*Task prompt*
Output the line with "Click the Validaciones" and every following line to the end of the material, exactly as they appear.

*Records shown*
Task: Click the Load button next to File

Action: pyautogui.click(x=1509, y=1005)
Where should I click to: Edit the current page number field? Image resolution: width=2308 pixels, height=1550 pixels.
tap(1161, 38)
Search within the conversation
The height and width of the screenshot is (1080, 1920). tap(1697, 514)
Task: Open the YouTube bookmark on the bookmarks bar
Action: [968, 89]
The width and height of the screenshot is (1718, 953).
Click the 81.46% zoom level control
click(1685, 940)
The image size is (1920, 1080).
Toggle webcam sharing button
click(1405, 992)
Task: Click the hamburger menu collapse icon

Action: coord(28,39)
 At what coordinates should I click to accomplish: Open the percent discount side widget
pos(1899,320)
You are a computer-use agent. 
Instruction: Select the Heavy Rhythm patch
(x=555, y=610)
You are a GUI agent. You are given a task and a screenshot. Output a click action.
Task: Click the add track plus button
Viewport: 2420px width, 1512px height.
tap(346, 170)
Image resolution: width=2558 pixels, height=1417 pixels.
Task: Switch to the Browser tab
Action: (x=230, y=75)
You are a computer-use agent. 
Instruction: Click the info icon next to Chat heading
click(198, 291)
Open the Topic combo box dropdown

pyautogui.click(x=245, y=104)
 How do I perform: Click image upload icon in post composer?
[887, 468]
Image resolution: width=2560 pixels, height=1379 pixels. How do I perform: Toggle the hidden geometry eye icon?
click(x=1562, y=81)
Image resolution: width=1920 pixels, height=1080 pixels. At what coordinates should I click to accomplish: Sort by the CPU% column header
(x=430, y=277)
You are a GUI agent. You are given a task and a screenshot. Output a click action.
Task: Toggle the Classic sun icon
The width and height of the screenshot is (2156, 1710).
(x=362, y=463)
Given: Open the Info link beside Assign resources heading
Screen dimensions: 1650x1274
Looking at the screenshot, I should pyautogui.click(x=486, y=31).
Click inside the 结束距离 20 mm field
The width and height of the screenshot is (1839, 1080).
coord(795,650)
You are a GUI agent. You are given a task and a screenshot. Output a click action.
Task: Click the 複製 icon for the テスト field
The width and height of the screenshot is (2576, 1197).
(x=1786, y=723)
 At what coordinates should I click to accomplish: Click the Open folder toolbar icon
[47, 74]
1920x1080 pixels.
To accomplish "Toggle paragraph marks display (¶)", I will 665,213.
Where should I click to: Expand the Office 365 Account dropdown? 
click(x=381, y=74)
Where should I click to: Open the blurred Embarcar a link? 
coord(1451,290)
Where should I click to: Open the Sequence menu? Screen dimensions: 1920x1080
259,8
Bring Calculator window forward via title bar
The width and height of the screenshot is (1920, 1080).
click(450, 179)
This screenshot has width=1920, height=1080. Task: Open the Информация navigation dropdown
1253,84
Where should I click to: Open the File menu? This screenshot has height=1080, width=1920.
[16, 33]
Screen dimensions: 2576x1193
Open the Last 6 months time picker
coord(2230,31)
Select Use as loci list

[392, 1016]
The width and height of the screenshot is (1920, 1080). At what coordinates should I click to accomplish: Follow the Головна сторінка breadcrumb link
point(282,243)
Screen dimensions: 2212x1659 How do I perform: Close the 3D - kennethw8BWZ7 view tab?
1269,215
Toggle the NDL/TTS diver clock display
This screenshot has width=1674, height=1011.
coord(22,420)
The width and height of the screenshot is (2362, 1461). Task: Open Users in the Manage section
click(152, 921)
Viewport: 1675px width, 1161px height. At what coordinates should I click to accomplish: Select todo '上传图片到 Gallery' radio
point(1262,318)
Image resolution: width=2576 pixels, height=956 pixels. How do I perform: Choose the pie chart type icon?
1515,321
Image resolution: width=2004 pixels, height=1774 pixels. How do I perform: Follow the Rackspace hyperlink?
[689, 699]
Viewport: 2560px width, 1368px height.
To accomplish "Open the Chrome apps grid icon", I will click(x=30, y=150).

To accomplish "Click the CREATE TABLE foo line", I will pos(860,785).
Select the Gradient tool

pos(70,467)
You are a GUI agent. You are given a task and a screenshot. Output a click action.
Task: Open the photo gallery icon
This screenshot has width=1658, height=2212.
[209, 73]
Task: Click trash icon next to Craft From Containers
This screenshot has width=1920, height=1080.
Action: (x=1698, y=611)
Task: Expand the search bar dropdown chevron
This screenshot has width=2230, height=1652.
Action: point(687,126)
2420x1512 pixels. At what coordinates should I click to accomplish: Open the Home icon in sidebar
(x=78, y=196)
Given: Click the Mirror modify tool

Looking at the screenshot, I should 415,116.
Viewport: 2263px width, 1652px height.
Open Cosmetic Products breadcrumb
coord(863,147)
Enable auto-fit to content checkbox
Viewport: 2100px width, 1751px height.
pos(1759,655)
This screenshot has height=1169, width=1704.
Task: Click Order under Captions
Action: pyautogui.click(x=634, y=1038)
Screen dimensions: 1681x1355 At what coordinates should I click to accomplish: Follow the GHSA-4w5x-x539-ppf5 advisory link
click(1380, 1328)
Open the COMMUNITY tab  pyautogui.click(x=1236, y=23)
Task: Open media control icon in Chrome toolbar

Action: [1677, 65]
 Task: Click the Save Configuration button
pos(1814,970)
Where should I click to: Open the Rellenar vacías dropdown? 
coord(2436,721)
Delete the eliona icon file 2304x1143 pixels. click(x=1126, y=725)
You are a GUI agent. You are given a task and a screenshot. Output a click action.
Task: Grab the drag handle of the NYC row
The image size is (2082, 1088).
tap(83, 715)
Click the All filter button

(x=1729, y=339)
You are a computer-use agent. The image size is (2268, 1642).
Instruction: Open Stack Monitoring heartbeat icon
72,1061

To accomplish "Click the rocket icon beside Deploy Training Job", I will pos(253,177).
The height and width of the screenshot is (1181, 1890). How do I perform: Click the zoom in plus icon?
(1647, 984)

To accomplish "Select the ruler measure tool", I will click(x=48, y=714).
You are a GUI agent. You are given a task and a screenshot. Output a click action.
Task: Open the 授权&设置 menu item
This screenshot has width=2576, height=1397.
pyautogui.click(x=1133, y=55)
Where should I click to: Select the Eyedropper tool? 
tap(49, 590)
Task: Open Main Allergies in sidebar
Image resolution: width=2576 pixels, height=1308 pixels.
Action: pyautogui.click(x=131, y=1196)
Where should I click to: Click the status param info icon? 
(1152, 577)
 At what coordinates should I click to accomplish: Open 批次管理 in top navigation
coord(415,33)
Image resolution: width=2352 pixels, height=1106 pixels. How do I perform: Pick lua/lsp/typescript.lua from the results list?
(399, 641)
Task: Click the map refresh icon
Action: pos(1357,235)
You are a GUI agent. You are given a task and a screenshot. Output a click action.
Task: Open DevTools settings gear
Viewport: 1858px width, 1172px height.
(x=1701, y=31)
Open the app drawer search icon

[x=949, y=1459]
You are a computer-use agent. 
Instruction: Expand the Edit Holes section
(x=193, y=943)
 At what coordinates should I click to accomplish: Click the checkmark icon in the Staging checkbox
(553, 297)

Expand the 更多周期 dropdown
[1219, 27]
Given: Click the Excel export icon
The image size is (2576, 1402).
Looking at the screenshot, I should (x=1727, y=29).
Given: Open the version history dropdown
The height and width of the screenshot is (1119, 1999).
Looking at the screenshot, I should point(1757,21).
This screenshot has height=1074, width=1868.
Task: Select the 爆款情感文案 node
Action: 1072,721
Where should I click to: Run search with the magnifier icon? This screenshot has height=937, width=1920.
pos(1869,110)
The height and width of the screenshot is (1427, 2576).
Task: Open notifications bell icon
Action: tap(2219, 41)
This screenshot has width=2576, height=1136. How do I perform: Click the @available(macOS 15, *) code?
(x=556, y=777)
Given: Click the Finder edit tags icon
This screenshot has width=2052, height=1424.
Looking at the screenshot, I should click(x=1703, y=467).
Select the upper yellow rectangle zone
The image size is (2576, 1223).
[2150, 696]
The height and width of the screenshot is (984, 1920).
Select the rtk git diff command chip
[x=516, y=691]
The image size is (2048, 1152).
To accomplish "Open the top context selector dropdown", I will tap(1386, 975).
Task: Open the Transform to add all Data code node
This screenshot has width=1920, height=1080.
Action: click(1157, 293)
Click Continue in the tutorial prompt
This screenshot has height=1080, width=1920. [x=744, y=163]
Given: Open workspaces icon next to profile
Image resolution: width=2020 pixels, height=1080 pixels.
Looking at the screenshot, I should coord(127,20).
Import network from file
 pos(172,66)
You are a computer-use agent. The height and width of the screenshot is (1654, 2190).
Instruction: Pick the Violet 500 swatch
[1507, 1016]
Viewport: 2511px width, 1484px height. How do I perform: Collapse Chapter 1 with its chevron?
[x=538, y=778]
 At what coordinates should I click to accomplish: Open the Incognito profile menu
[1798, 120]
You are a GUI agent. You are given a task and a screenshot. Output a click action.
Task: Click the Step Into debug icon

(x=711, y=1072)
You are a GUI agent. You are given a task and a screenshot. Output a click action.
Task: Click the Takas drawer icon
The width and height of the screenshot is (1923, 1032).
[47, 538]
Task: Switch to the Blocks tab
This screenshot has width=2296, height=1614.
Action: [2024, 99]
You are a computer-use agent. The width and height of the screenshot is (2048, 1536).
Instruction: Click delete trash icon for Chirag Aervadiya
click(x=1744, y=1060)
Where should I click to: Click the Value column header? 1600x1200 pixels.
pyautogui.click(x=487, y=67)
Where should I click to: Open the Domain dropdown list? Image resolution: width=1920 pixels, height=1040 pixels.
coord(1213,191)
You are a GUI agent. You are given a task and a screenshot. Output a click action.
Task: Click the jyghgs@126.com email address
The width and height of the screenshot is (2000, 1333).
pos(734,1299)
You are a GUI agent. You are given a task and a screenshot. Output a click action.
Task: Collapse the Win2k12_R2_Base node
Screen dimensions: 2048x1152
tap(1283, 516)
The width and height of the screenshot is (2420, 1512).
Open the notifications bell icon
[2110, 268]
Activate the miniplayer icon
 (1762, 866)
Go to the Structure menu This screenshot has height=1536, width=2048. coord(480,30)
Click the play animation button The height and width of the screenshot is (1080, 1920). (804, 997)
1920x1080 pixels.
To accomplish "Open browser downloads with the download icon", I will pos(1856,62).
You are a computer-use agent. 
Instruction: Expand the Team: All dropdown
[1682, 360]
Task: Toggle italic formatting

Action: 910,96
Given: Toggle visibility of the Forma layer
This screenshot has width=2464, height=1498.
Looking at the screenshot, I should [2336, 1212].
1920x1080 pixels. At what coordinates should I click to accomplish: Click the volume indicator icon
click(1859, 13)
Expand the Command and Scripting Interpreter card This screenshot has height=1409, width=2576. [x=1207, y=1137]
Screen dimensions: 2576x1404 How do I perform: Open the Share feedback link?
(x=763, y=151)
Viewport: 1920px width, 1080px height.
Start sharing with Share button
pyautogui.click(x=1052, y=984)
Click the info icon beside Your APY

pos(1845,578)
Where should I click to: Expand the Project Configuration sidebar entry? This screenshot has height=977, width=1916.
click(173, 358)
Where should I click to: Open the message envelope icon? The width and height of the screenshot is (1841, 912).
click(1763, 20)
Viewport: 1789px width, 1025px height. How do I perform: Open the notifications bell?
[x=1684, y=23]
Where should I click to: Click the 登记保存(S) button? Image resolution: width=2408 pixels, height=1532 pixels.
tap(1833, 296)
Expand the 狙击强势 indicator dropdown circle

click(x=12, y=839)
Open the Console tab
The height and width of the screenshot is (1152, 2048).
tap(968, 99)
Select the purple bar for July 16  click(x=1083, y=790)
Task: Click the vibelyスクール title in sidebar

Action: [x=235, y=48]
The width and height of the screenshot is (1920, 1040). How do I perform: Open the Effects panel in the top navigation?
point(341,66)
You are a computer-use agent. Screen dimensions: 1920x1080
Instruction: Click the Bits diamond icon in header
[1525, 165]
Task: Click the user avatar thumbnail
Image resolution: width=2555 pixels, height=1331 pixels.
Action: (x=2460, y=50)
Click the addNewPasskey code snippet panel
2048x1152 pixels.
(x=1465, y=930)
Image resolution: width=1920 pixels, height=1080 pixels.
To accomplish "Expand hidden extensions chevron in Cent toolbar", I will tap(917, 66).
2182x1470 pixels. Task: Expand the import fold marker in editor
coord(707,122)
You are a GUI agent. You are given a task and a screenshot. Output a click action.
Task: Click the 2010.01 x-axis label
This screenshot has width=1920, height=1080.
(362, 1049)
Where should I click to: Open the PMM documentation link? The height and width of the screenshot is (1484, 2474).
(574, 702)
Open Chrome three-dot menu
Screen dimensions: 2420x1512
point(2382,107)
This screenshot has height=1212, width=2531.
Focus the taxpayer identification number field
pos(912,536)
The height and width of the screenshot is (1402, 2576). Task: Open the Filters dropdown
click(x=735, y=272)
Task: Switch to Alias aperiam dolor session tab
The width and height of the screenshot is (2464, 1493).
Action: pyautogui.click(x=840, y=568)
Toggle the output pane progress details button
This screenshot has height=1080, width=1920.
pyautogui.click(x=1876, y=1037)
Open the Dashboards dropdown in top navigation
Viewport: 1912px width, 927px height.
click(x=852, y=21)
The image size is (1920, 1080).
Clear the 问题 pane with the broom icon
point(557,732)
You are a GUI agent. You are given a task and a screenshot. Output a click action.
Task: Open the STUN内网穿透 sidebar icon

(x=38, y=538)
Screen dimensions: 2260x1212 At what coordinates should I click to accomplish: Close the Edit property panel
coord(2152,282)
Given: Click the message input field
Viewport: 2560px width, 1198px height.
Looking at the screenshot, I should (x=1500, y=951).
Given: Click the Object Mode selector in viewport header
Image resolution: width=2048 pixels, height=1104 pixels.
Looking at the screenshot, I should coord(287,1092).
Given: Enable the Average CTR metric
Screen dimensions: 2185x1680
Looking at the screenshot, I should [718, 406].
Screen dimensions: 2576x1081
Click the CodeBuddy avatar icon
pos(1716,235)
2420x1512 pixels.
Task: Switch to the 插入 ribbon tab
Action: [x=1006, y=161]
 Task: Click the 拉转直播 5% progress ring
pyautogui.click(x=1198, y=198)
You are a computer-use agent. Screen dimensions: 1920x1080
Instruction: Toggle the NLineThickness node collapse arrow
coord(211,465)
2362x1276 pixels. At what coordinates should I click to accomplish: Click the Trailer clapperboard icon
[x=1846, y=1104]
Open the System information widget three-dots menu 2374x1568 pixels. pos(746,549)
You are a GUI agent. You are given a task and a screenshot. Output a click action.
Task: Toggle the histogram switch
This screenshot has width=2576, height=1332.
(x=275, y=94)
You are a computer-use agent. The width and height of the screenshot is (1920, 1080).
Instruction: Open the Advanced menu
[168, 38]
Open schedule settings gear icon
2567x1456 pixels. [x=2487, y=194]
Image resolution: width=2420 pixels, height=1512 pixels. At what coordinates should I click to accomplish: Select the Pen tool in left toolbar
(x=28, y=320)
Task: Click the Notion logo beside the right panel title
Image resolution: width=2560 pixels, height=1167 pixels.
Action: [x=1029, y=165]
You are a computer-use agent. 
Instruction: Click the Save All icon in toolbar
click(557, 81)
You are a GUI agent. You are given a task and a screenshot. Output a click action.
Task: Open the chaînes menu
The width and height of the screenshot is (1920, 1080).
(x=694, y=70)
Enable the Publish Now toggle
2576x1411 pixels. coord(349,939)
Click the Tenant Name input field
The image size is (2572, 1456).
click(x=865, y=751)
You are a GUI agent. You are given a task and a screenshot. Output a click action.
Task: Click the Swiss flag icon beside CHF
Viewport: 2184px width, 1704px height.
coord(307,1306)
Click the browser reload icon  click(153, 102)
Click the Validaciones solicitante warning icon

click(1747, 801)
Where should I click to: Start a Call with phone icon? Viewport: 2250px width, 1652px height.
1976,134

*Solution*
Click the Validaciones solicitante warning icon

click(1747, 801)
Where should I click to: Start a Call with phone icon? Viewport: 2250px width, 1652px height.
1976,134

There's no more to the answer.